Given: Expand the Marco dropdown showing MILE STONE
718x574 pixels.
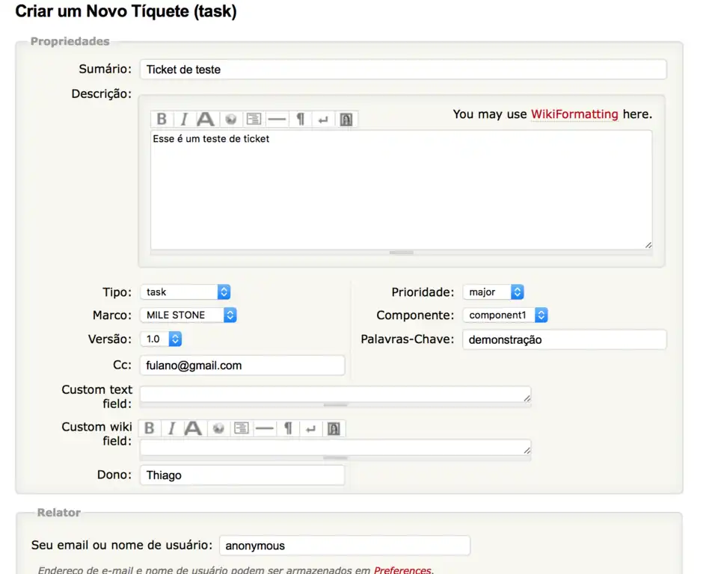Looking at the screenshot, I should (188, 315).
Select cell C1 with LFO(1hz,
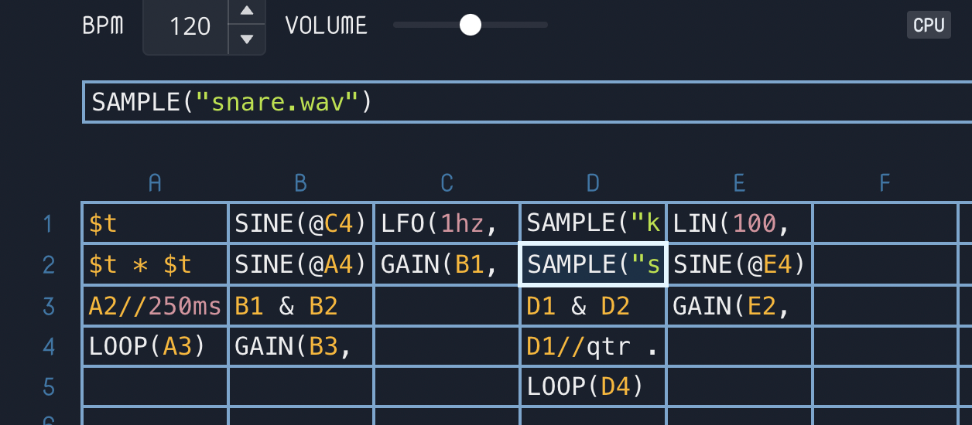This screenshot has width=972, height=425. (x=447, y=224)
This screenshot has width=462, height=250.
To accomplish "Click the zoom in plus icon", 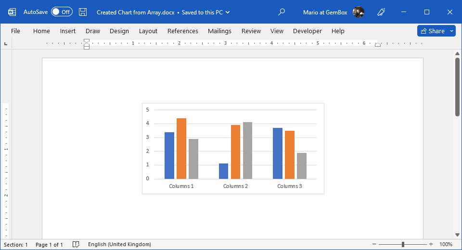I will click(431, 245).
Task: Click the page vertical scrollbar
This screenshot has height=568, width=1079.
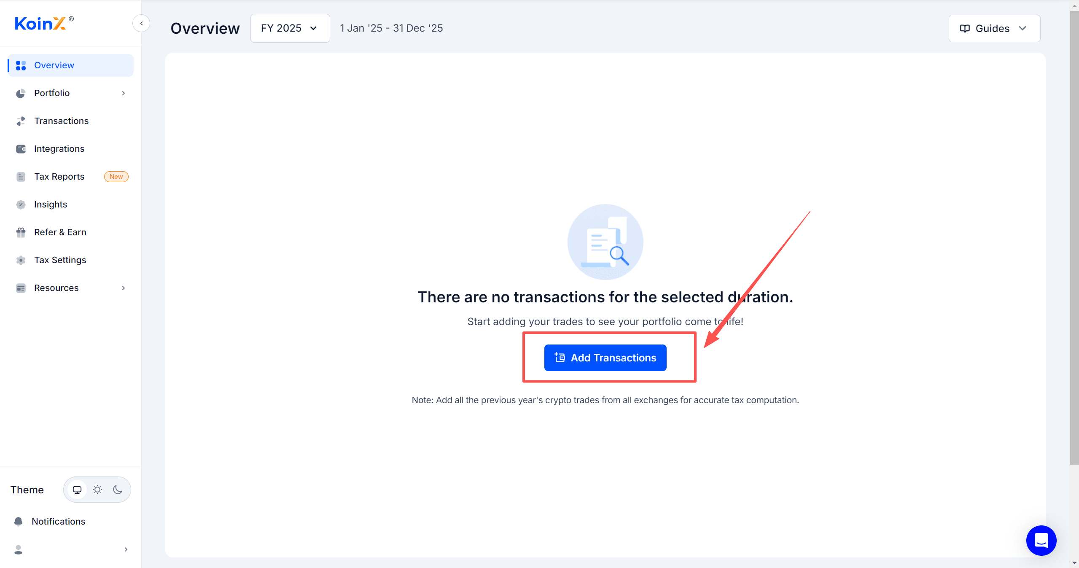Action: click(1074, 236)
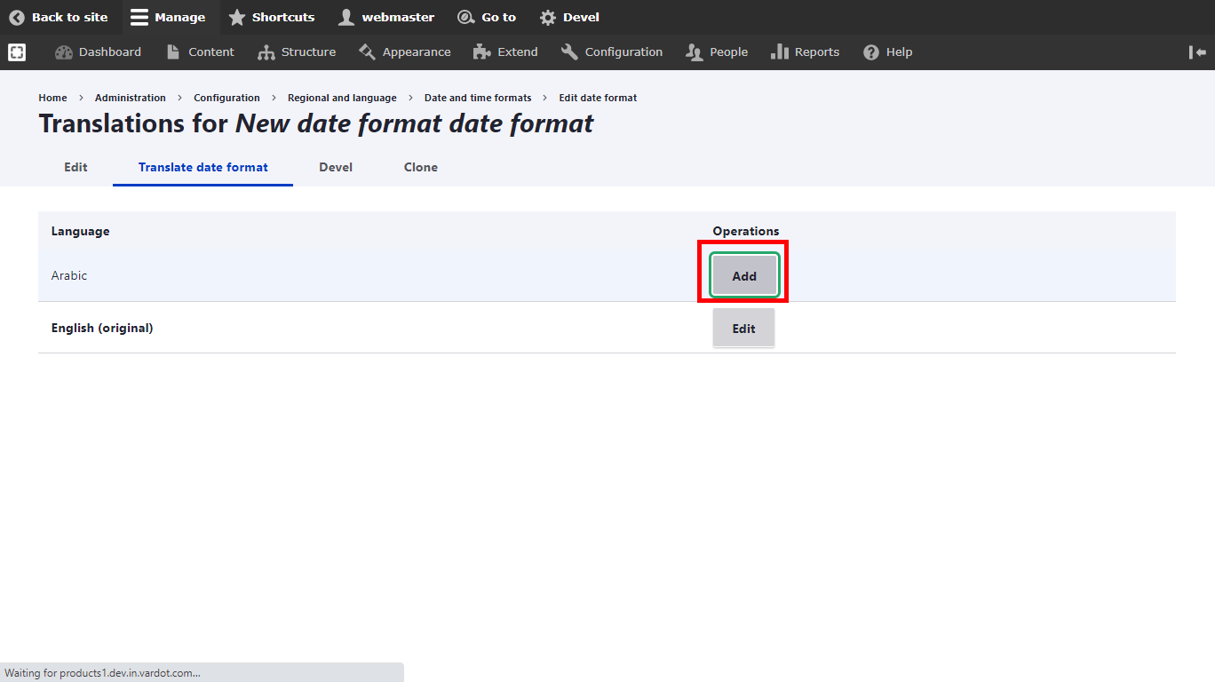
Task: Open the Appearance settings
Action: click(x=405, y=52)
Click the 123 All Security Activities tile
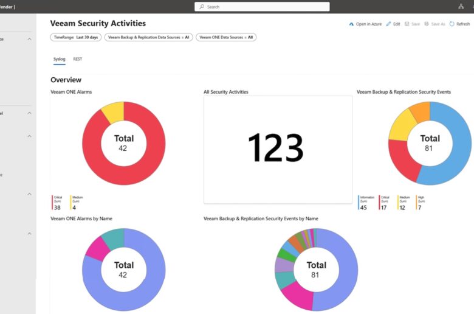This screenshot has width=474, height=314. coord(277,148)
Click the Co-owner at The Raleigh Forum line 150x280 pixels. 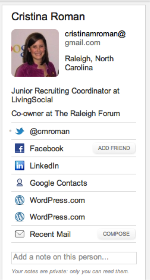(x=65, y=113)
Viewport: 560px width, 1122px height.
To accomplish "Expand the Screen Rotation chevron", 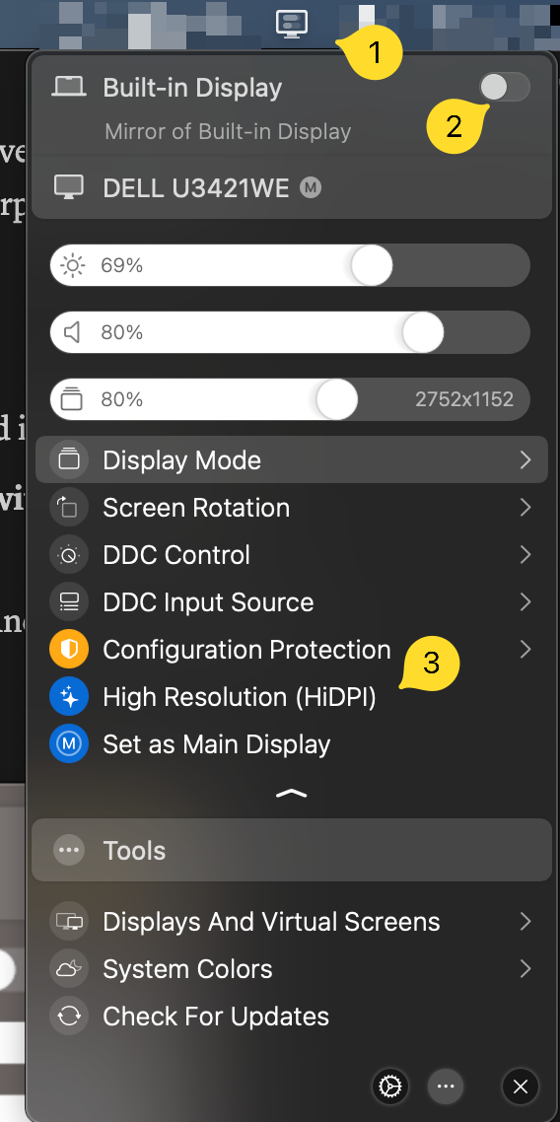I will (x=525, y=508).
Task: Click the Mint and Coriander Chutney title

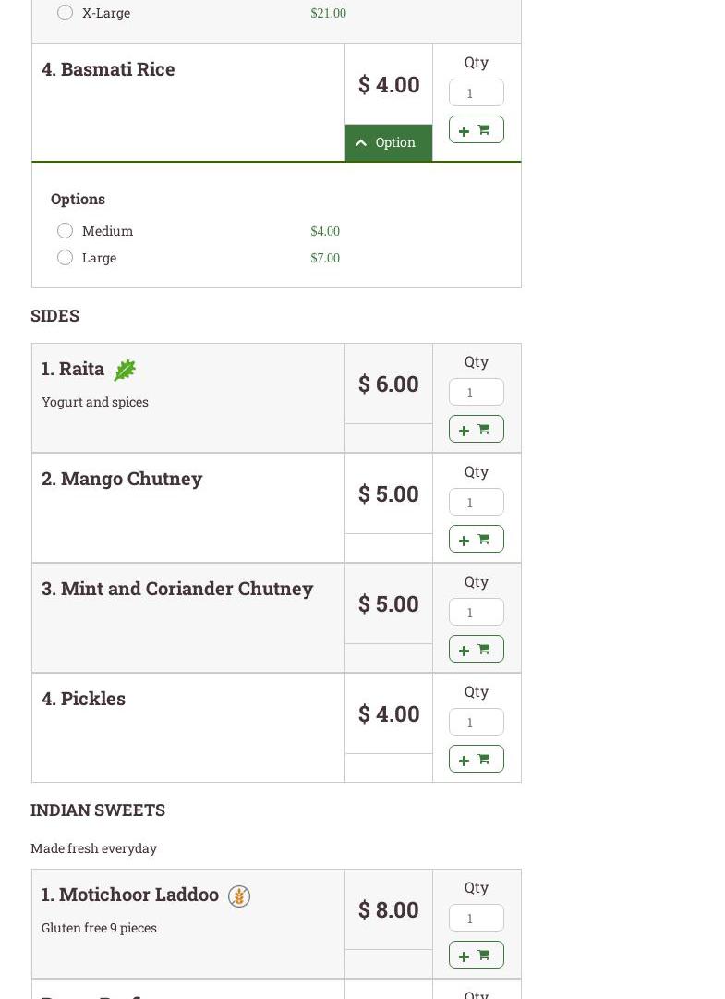Action: click(x=177, y=589)
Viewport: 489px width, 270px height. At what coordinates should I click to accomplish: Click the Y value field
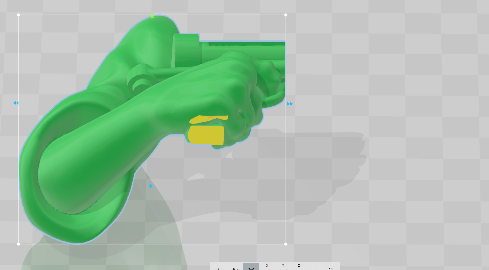283,269
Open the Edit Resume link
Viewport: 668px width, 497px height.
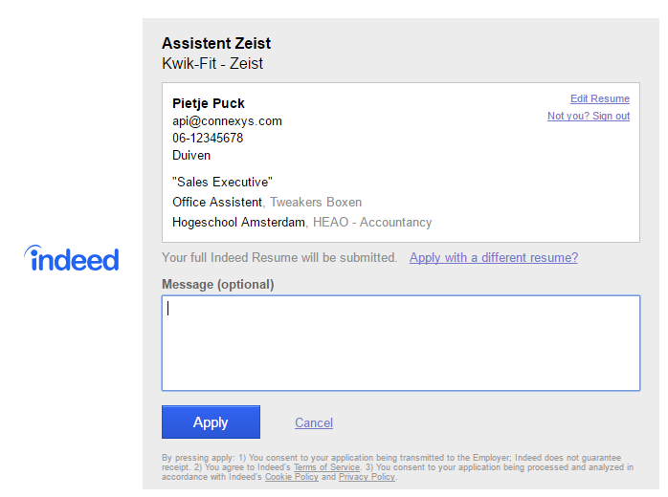coord(600,98)
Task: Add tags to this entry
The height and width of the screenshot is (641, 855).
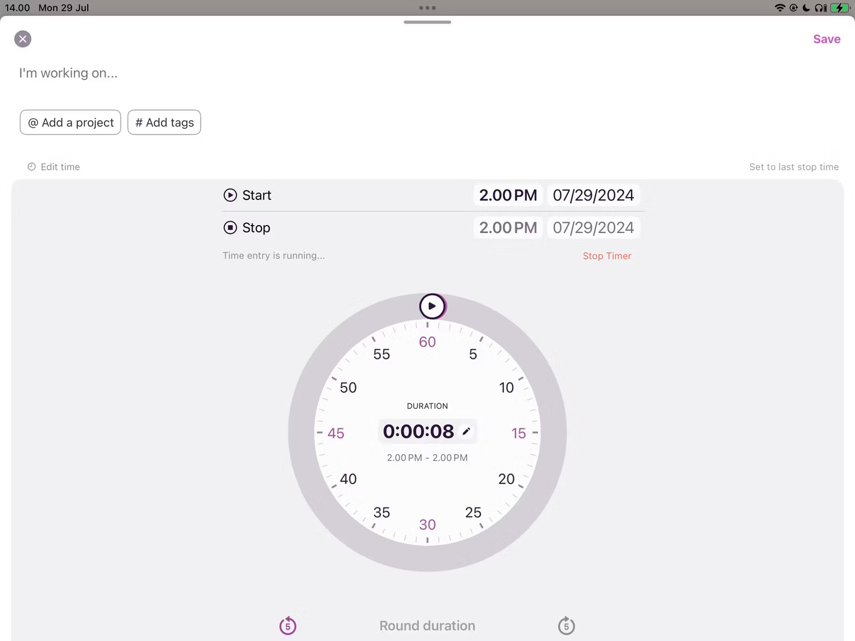Action: 164,122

# # # #

Task statement: Leave out the pictures and repeat exactly the lines from the one containing "Viewport: 489px width, 270px" through the last line of the entries.

Solved problem:
Viewport: 489px width, 270px height. At what coordinates should I click to accomplish: Click the Y value field
283,269
Open the Edit Resume link
Viewport: 668px width, 497px height.
coord(600,98)
Task: Add tags to this entry
The height and width of the screenshot is (641, 855).
Action: 164,122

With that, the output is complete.